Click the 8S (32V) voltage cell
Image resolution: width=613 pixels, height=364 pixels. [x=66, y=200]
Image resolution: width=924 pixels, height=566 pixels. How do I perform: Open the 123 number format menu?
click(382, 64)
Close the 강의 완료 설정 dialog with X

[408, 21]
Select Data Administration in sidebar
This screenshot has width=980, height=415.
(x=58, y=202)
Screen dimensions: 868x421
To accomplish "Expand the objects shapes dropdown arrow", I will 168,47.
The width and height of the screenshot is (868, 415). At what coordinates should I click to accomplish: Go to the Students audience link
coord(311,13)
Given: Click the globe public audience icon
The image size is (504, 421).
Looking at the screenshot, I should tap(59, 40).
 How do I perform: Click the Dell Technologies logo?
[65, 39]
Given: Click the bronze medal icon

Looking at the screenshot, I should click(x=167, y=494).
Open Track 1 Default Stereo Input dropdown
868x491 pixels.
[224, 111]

——————————

*Aim of the task*
Copy every line of the records above that holds the word "dropdown".

*Answer*
To accomplish "Expand the objects shapes dropdown arrow", I will 168,47.
Open Track 1 Default Stereo Input dropdown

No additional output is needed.